Another delicate task for investigators: to examine the profiles of asylum seekers present in the territory and who claim the right to remain in France after having committed violations of international humanitarian law. The French Office for the Protection of Refugees and Stateless Persons (Ofpra) must, since 2015, report suspicious applicants to the public prosecutor and submit to the OCLCH requests for investigations on these people, mainly of Syrian origin, therefore neither deportable or extraditable. “The number of these requests has exploded, they now constitute half of our files. These investigations can lead to the identification of interesting profiles, ”observes General Jean-Philippe Reiland.

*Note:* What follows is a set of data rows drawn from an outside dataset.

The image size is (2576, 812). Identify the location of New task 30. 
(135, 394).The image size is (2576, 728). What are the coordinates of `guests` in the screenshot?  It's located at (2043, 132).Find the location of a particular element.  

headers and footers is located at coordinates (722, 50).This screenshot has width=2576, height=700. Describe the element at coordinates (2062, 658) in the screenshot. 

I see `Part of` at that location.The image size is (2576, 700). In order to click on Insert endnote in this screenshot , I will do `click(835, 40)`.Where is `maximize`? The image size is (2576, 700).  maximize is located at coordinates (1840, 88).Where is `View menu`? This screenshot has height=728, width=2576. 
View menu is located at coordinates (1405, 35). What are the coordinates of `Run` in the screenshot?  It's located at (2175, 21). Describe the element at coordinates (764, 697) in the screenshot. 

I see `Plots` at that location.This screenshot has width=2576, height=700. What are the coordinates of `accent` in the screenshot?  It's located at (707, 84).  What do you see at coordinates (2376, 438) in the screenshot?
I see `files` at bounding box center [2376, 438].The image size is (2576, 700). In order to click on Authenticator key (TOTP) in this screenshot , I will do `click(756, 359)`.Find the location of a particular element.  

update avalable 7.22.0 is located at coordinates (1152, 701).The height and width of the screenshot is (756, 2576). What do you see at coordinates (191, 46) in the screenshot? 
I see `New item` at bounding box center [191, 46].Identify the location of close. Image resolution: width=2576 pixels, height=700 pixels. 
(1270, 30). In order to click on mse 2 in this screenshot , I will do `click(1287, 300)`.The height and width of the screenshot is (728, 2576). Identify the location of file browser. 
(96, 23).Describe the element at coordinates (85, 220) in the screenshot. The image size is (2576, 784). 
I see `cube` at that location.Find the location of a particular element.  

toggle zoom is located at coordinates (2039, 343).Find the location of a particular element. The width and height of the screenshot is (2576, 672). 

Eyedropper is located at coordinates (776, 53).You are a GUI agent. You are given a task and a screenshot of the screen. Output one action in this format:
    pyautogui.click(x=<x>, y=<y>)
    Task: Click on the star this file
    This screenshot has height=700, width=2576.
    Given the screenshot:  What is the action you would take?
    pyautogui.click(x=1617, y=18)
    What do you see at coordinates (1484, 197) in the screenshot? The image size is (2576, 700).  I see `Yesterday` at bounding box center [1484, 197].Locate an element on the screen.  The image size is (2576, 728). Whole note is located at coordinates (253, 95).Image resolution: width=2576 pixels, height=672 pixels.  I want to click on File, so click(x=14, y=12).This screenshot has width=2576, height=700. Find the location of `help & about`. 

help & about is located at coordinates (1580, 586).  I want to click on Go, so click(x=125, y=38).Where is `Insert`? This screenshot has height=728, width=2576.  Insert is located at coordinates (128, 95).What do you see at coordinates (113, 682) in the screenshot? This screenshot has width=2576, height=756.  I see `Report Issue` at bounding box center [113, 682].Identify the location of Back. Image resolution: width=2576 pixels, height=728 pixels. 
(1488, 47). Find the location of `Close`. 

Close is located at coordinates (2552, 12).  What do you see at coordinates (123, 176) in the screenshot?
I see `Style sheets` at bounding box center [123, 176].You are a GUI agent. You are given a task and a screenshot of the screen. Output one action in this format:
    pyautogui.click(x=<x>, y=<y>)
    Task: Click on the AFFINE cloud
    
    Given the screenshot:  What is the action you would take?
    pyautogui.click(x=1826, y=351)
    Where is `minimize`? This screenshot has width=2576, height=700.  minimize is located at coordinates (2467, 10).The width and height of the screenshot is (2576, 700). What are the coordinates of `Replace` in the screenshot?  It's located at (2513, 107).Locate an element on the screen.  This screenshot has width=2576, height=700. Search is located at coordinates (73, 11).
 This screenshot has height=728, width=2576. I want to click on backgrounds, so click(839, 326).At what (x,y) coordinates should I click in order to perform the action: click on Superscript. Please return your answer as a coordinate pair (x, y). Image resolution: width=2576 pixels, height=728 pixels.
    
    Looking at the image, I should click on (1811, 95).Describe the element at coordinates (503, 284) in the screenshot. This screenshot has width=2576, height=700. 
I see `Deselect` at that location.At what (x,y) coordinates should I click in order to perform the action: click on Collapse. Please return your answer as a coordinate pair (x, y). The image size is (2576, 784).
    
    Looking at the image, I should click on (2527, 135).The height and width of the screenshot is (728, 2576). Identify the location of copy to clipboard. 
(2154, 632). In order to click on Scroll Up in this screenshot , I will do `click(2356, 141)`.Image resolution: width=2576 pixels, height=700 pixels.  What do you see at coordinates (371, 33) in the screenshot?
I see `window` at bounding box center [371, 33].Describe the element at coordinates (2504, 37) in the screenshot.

A question torments Eric Emeraux: "How do men come to commit such atrocities? To answer it, he took an interest in the research of Pierre Thys. This doctor in psychology and professor at the University of Liège (Belgium) evokes the theory of "sweet pickle which becomes sour because immersed in a jar of vinegar". In other words, "the degree of obedience of individuals is linked to their conviction in an ideology which they consider to be legitimate, and not to genetic predispositions".
In his book, the former head of the OCLCH also launches a few pikes, in particular in the direction of the French State, which fights against the impunity of war criminals "according to logistical priorities", applied by "feasts in costume smoothed (…) convinced of having the truth ”. And to recall that this fight is the means of “preventing hatred from developing its metastases”, of “slowing down the emergence of populism” and “protecting democracy”.
At Bastion XIV, in Paris, investigations are continuing. "We will be around thirty investigators by the end of 2020", rejoices General Reiland. Missions are planned in Rwanda in the fall to collect testimonies. In his house in the south of France, Eric Emeraux is writing a second book. A novel whose plot is not so far from the reality he knew."